**What to work on**
1. Name every key component listed in the Samskriti Svara description.
2. Write the next part of the Samskriti Svara description, continuing after its last sentence.

**Page excerpt**
===============

Samskriti Svara (S-Svara-v1)

Samskriti Svara is a high-fidelity end-to-end Text-to-Speech (TTS) synthesis system developed by Shivam Kothekar. It is designed to provide natural-sounding vocalizations by leveraging advanced neural architectures for waveform reconstruction.

Technical Architecture

Samskriti Svara utilizes a generative architecture characterized by a variational inference approach combined with adversarial training, building upon the structural foundations of the VITS framework and computational logic originally explored in the Massively Multilingual Speech (MMS) project. This ensures a robust, high-performance system capable of detailed phonetic alignment and clear audio synthesis.

Key Components:

  1. Posterior Encoder: Processes the input phoneme sequences to produce latent representations.
  2. Stochastic Duration Predictor: Models the inherent rhythm and temporal variance of human speech, allowing for diverse prosody even with identical text inputs.
  3. Flow-based Decoder: Uses a series of invertible transformations to map latent variables to a mel-spectrogram-like space.

===============

**Records provided**
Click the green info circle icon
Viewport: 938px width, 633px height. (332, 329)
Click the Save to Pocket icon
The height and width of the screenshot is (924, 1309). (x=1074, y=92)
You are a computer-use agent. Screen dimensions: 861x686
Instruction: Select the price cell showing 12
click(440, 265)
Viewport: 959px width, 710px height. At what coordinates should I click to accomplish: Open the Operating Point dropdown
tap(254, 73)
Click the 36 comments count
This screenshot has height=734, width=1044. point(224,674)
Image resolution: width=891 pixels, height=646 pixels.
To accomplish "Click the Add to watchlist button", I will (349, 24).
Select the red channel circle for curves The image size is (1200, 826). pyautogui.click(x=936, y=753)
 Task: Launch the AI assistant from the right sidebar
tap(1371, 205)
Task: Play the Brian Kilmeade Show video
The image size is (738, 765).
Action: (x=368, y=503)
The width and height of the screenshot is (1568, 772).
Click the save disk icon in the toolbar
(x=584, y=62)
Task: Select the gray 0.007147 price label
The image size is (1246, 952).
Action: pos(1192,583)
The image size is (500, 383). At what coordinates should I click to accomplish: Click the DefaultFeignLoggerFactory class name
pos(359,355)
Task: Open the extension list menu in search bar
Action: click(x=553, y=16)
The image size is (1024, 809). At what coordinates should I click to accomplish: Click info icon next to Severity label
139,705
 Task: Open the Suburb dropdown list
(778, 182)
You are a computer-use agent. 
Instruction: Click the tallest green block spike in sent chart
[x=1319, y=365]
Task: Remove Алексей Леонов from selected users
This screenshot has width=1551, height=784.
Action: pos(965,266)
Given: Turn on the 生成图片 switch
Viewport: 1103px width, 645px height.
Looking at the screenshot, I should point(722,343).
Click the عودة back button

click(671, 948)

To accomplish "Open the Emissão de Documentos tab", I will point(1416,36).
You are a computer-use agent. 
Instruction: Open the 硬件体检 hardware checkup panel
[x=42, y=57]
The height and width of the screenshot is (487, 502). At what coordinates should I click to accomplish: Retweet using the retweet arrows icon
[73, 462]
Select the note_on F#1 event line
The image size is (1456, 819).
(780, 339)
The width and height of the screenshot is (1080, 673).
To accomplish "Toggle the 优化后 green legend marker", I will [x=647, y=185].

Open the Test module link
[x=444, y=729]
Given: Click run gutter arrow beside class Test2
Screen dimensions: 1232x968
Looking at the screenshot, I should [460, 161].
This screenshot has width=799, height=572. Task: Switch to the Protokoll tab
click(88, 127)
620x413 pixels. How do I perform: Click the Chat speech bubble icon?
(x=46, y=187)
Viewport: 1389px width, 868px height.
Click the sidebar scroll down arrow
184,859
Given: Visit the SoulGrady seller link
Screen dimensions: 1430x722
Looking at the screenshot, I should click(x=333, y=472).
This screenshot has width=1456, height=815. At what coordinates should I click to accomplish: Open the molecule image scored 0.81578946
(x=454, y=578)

===============

**Expected responses**
1. Posterior Encoder, Stochastic Duration Predictor, Flow-based Decoder

2.
  4. HiFi-GAN Based Vocoder: Directly generates raw audio waveforms from latent representations, ensuring high-frequency clarity and minimizing artifacts.

Implementation Details

  • Architecture Type: Variational Autoencoder (VAE)
  • Sampling Rate: 16,000 Hz
  • Precision: 32-bit Float
  • Input: UTF-8 Encoded Text
  • Output: Mono Waveform (WAV)

Usage Instructions

Inference via Transformers

from transformers import VitsModel, AutoTokenizer
import torch

model = VitsModel.from_pretrained("Shivam6566/Samskriti-Svara")
tokenizer = AutoTokenizer.from_pretrained("Shivam6566/Samskriti-Svara")

text = "Samskriti Svara is now synthesizing this sentence."
inputs = tokenizer(text, return_tensors="pt")

with torch.no_grad():
    output = model(**inputs).waveform

Limitations & Ethics

This model is intended for research and creative applications. Users are encouraged to use the synthesized audio responsibly and avoid generating misleading content. As the weights carry research-oriented origins, this model is released under a Non-Commercial license.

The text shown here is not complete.